More importantly, a sovereign government can always spend what it wants. The Japanese government, with the highest debt ratio by far (190 per cent or so) has exactly the same capacity to spend as the Australian government which has a public debt ratio around 18 per cent (last time I looked). Both have an unlimited financial capacity to spend.

That is not the same thing as saying they should spend in an unlimited fashion. Clearly they should run deficits sufficient to close the non-government spending gap. That should be the only fiscal rule they obey.

Einhorn goes on to discuss why the US is likely to go the path of Greece with bond markets revolting against further funding requests from the US government. Just the style he uses is misleading:

I don’t believe a United States debt default is inevitable. On the other hand, I don’t see the political will to steer the country away from crisis. If we wait until the markets force action, as they have in Greece, we might find ourselves negotiating austerity programs with foreign creditors.

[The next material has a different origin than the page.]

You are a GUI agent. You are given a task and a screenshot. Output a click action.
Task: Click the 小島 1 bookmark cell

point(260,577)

Why not say that historically the United States has never defaulted end of story. Why not explain how the funds that the bond markets provide to the US government under the unnecessary obsession the latter has in matching every $ of net spending with a $ of private debt – that the funds came from the government in the first place. The government just borrows its own spending back.

Why not actually educate people about how the US dollars that China holds never leave the country and come only from the US government not the Chinese government? Why not explain how the monetary system that Greece is constrained by is very different to that which the US government runs as a monopoly issuer of the currency?

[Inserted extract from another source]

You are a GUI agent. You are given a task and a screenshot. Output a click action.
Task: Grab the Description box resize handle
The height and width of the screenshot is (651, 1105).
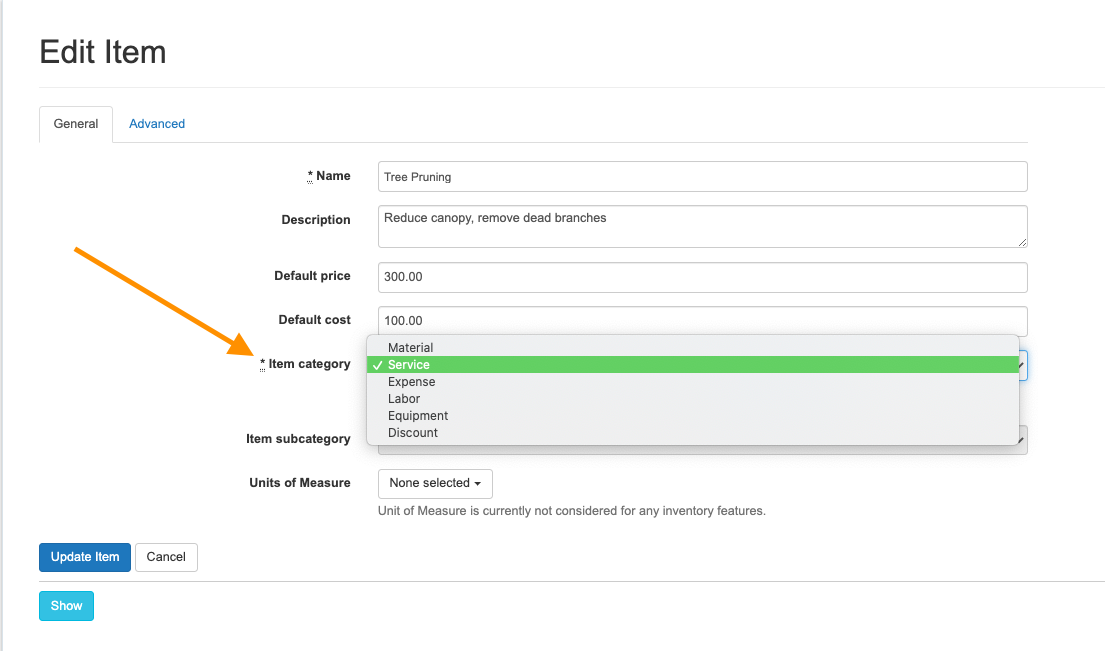1022,241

That would require too much thinking and wreck his argument.

He then starts on the “Federal Reserve will start printing money and inflation is inevitable” argument:

Despite the promises by the Federal Reserve chairman, Ben Bernanke, not to print money or “monetize” the debt, when push comes to shove, there is a good chance the Fed will do so, at least to the point where significant inflation shows up even in government statistics.

That the recent round of money printing has not led to headline inflation may give central bankers the confidence that they can pursue this course without inflationary consequences. However, printing money can go only so far without creating inflation.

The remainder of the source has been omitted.